**MATERIALS PROVIDED**
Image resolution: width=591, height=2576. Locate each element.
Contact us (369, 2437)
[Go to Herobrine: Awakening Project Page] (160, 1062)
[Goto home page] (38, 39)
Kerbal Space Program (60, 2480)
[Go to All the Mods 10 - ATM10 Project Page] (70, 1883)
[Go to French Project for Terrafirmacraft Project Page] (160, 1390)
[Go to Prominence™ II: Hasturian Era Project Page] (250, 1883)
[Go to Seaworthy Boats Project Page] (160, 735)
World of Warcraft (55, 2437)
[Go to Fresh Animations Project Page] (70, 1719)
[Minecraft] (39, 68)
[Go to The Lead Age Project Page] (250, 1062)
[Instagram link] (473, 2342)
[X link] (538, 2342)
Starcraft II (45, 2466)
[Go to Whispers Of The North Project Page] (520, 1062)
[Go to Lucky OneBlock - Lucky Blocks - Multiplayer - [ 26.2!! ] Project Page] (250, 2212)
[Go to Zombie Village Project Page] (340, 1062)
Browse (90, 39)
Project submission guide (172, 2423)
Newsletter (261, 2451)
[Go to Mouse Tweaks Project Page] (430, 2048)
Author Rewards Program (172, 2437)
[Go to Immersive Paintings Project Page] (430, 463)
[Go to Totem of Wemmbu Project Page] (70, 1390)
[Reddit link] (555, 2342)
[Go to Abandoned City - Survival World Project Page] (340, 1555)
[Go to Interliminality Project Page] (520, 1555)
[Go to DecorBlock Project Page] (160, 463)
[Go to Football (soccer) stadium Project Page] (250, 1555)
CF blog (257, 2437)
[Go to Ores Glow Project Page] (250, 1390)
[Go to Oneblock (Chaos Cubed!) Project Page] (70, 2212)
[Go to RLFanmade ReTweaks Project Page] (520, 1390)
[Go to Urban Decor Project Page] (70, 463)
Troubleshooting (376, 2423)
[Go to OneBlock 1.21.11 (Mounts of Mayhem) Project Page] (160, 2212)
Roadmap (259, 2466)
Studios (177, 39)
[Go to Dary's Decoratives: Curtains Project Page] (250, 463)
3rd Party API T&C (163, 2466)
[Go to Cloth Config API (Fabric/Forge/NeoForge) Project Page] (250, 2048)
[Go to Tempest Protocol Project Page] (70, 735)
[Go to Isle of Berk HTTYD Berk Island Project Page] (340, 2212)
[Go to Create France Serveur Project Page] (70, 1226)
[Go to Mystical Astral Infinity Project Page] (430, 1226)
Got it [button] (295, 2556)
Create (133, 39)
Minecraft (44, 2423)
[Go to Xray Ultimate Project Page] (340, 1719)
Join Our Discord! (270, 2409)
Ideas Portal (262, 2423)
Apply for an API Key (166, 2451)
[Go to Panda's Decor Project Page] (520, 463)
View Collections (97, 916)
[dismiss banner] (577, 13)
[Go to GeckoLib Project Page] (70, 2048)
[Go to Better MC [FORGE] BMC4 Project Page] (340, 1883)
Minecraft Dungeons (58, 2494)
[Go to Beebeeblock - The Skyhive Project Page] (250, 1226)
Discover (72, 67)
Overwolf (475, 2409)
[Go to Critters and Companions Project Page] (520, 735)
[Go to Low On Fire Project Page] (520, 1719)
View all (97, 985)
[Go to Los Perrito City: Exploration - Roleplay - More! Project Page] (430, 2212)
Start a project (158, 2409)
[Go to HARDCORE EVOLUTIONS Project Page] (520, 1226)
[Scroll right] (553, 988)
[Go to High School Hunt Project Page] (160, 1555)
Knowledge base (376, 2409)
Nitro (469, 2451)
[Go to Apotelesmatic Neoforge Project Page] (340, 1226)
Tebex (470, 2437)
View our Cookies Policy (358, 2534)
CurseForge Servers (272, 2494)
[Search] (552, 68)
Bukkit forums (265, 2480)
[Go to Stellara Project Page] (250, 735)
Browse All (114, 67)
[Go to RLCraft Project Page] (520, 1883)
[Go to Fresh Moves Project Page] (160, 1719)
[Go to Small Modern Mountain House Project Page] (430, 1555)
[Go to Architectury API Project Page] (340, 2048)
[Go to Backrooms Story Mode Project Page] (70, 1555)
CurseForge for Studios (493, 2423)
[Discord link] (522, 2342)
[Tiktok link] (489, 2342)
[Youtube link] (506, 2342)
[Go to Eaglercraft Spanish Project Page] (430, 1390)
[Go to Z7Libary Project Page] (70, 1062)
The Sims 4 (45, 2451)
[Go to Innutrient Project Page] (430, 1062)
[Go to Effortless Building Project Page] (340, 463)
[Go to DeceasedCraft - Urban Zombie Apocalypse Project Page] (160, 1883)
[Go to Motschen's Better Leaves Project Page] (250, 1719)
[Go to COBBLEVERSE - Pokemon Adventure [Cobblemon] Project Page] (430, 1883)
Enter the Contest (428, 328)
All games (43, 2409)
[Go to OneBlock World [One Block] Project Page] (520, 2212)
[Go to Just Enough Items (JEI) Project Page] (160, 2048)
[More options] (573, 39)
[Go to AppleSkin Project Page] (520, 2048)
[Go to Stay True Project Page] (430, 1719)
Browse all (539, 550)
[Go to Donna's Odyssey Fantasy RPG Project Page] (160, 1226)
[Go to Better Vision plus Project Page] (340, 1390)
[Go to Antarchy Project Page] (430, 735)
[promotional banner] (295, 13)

**EXERCISE DETAILS**
Look above and repeat, character for character, the lines from the first one to the line with "[Go to Lucky", counting both.

**TASK RESULT**
Image resolution: width=591, height=2576. Locate each element.
Contact us (369, 2437)
[Go to Herobrine: Awakening Project Page] (160, 1062)
[Goto home page] (38, 39)
Kerbal Space Program (60, 2480)
[Go to All the Mods 10 - ATM10 Project Page] (70, 1883)
[Go to French Project for Terrafirmacraft Project Page] (160, 1390)
[Go to Prominence™ II: Hasturian Era Project Page] (250, 1883)
[Go to Seaworthy Boats Project Page] (160, 735)
World of Warcraft (55, 2437)
[Go to Fresh Animations Project Page] (70, 1719)
[Minecraft] (39, 68)
[Go to The Lead Age Project Page] (250, 1062)
[Instagram link] (473, 2342)
[X link] (538, 2342)
Starcraft II (45, 2466)
[Go to Whispers Of The North Project Page] (520, 1062)
[Go to Lucky OneBlock - Lucky Blocks - Multiplayer - [ 26.2!! ] Project Page] (250, 2212)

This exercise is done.